Worldwide, 850 million people are affected by chronic kidney disease (CKD)—a worrying figure, and one that continues to rise.
Treatment options for patients with CKD are multiple and often determined by the etiology of CKD.
So far, ACE inhibitors or angiotensin receptor blockers were one of the most effective interventions which have been shown to affect CKD disease progression.
In a new study, researchers found drugs SGLT2 inhibitors could slow down chronic kidney disease. The drugs could provide another breakthrough in the management of CKD.

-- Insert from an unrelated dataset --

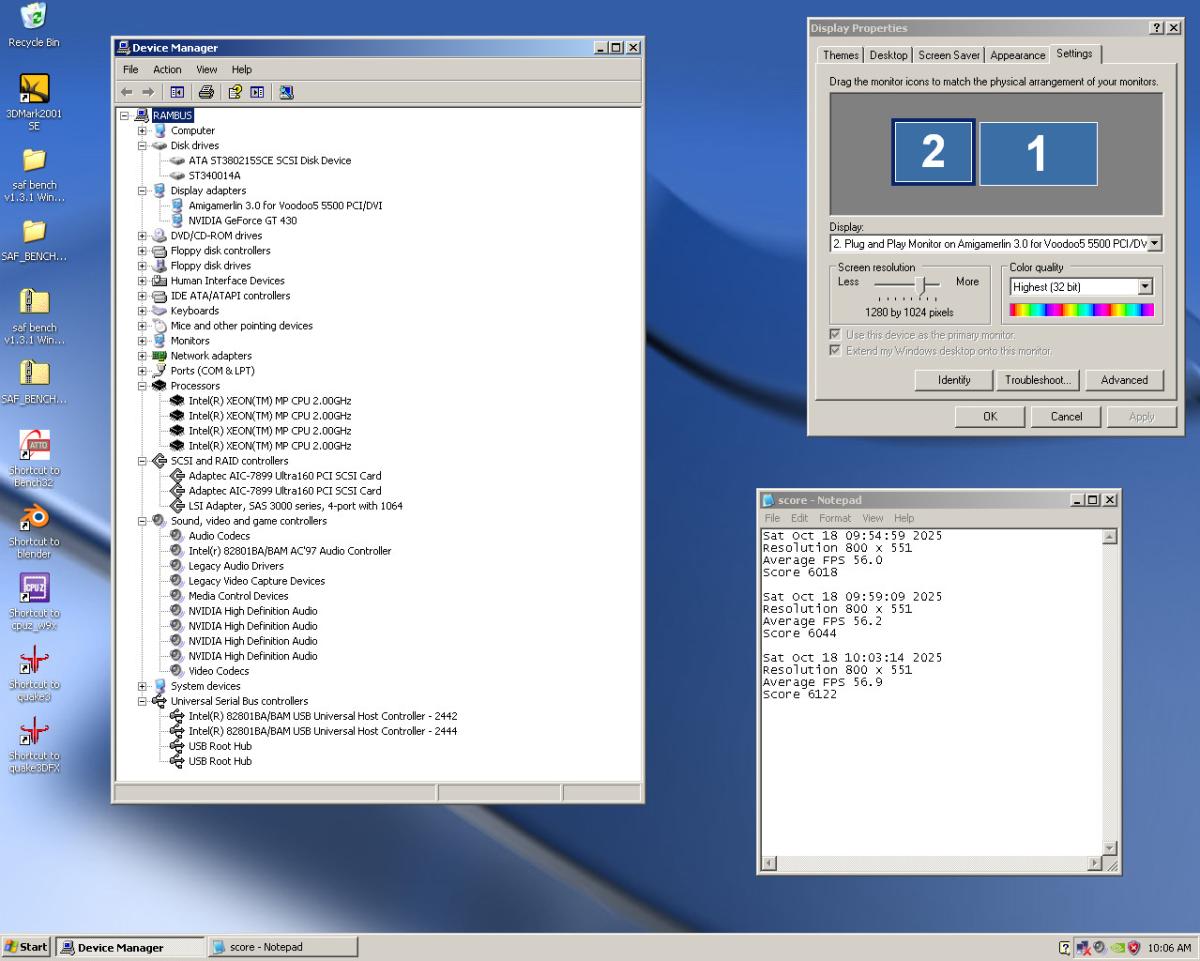Screen dimensions: 1200x961
Task: Select the Shortcut to blender desktop icon
Action: point(34,518)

The research was conducted by …
The team previously studied whether the SGLT2 inhibitor Empagliflozin could lower the rate of heart disease in patients with type 2 diabetes.
They found that it could and that the medication could also slow the progression of CKD.
Their future work provided evidence that the SGLT2 inhibitor Canagliflozin could slow CKD progression in patients with type 2 diabetes and CKD with albuminuria.
An important link was still missing, however. In about one-third of all CKD patients, diabetes is the cause of kidney failure, but what about the other two thirds?
Can SGLT2 inhibitors really help these patients, too, and prevent them from reaching end-stage kidney disease in need of regular dialysis treatments or renal transplantation?
In the current study, the researchers tested 4304 patients (67.5% had diabetes), who were randomized 1:1 to dapagliflozin or placebo.
There were 197 people showing the occurrence of end-stage kidney disease in the dapagliflozin group and 312 people showing the symptoms in the placebo group.
Moreover, the benefit of dapagliflozin on the symptom was consistent in patients with and without type 2 diabetes.
The team says this is great news for patients with CKD. For years, no new treatment option has proved to be safe and effective, which meant that no new drug could be introduced into clinical practice.
But scientists now have a whole new drug class that is obviously very effective.
The findings show a long-awaited treatment to slow the progression of chronic kidney disease, even in those who do not suffer from type 2 diabetes.
One author of the study is Professor Christoph Wanner.
The study is published in the New England Journal of Medicine.